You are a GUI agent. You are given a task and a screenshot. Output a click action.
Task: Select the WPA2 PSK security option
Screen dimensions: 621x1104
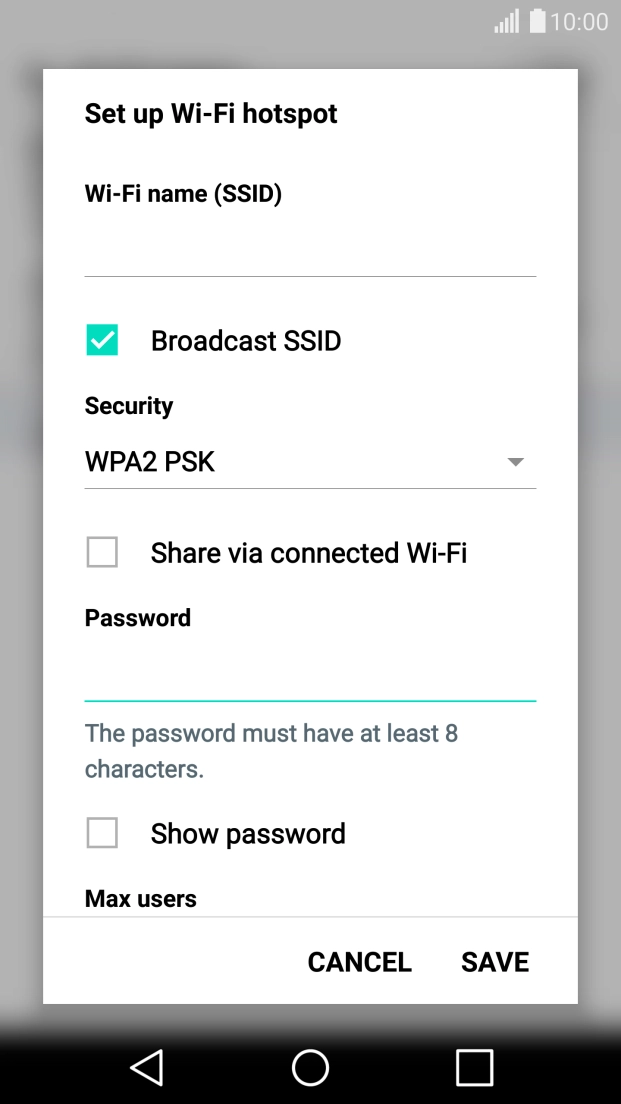(150, 462)
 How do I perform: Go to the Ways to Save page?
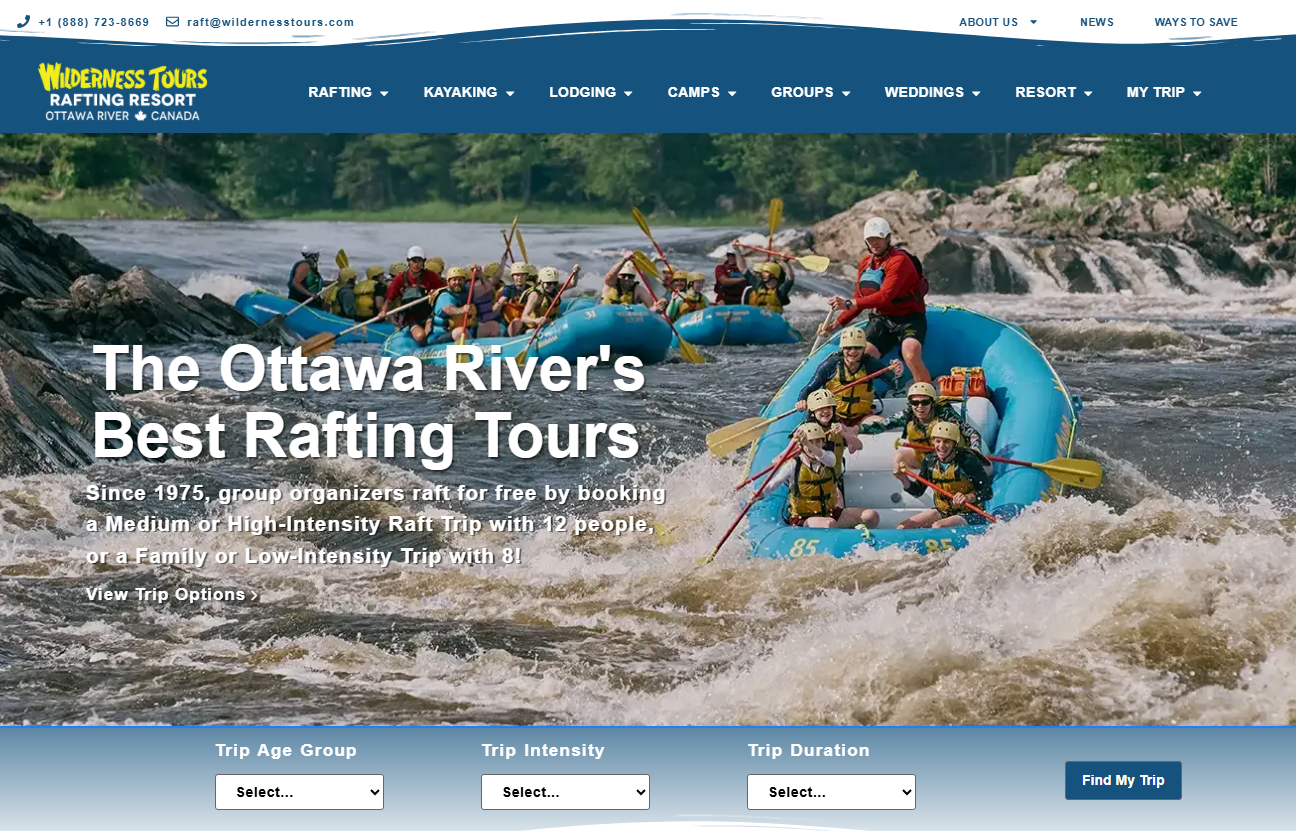pyautogui.click(x=1196, y=22)
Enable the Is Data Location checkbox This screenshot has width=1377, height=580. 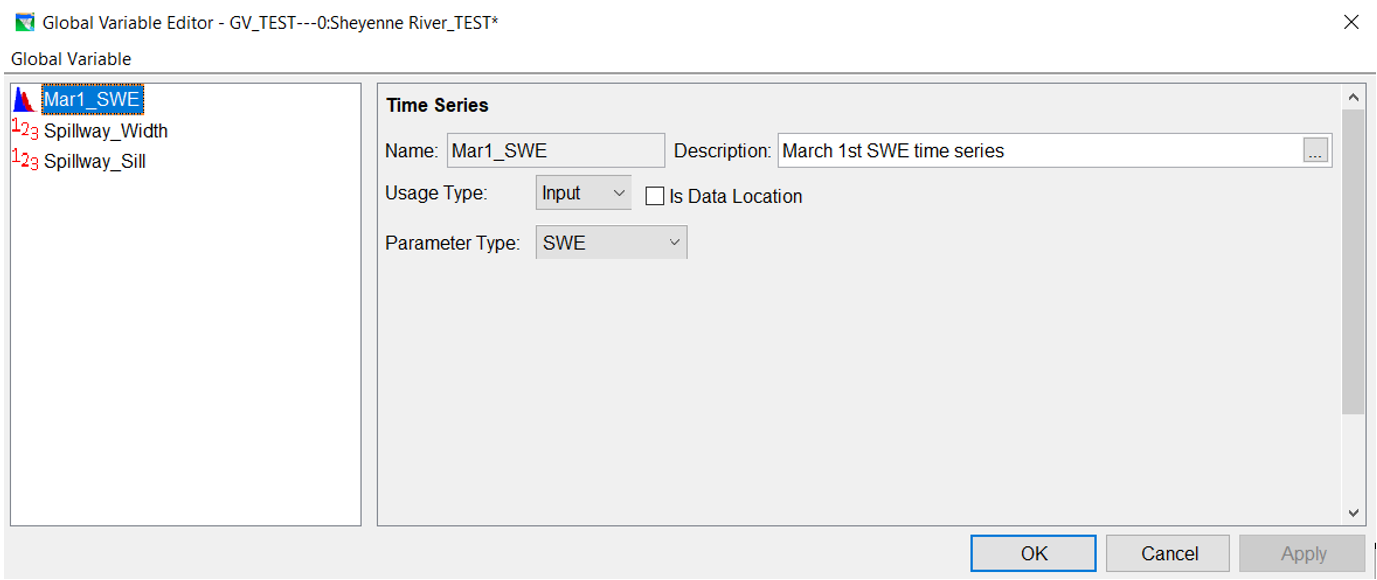[655, 197]
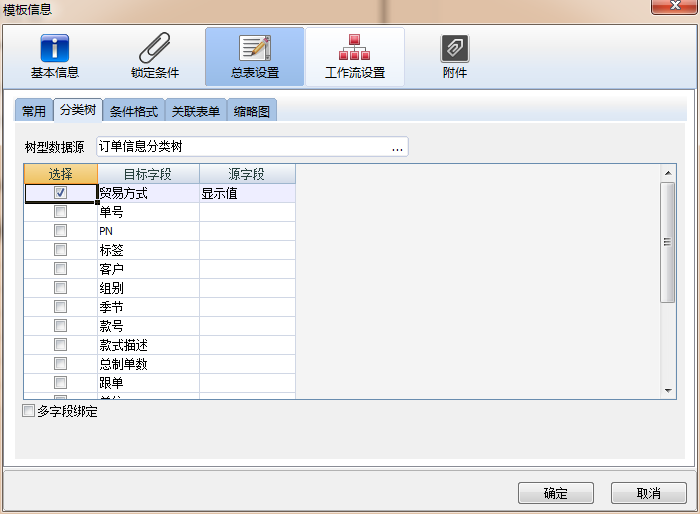Go to the 缩略图 tab
The height and width of the screenshot is (514, 700).
click(x=252, y=111)
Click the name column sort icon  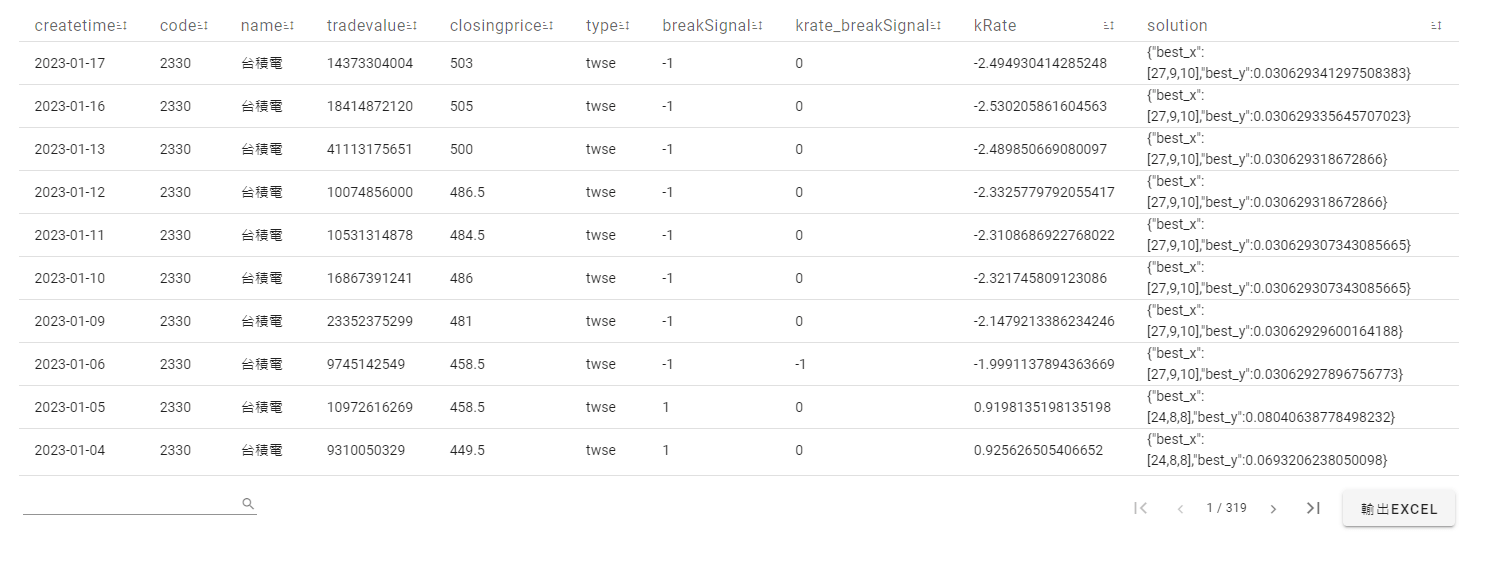(289, 26)
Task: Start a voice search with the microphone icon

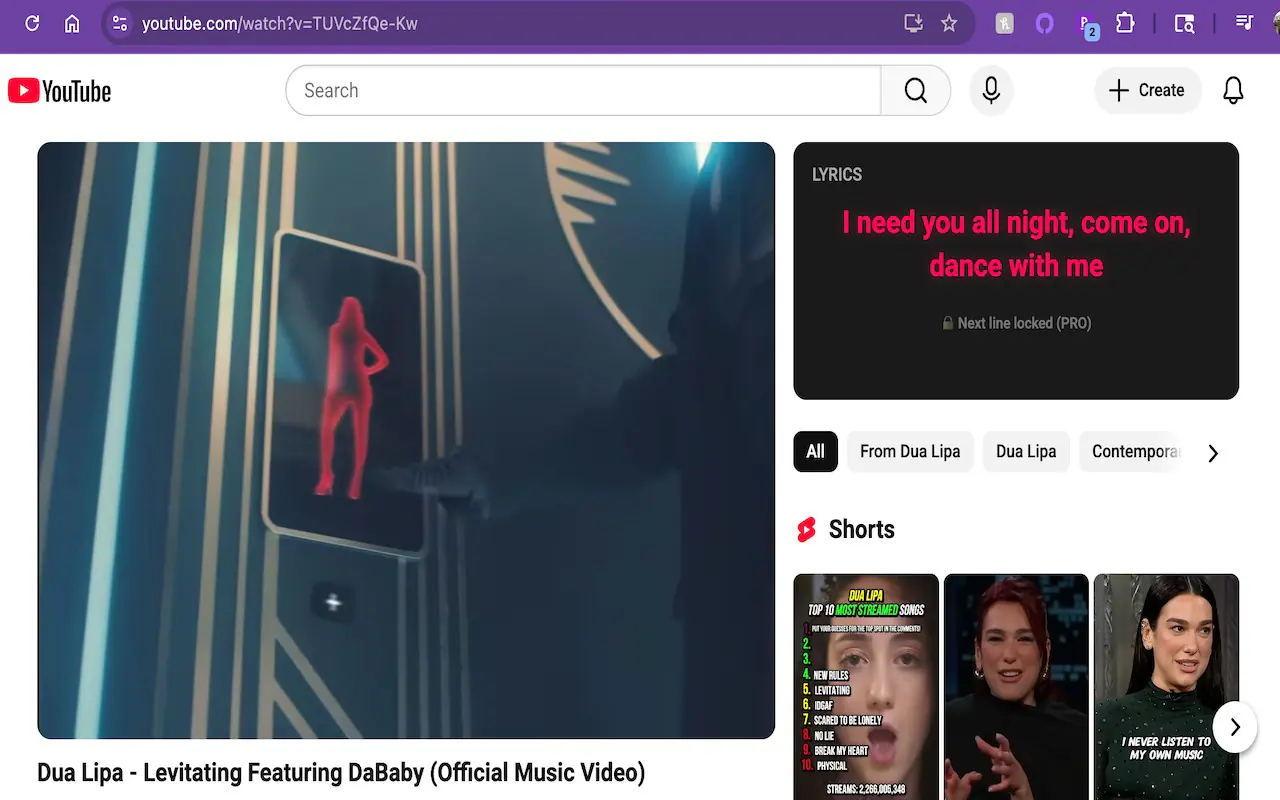Action: 991,90
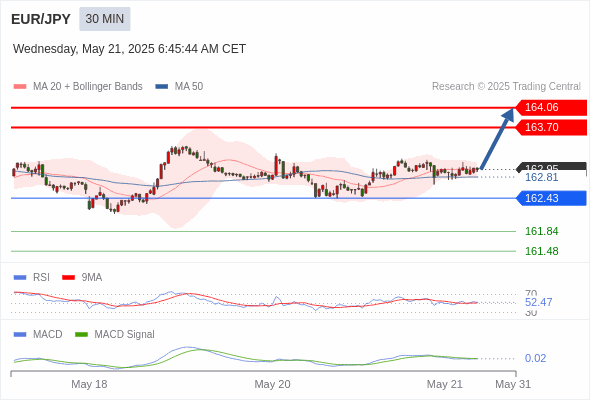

» What to work on
Write out exactly, and only, the lines running from the line with "Task: Start a" to the last line above, both included, with all pictures omitted.

» Task output
Task: Start a voice search with the microphone icon

Action: 991,90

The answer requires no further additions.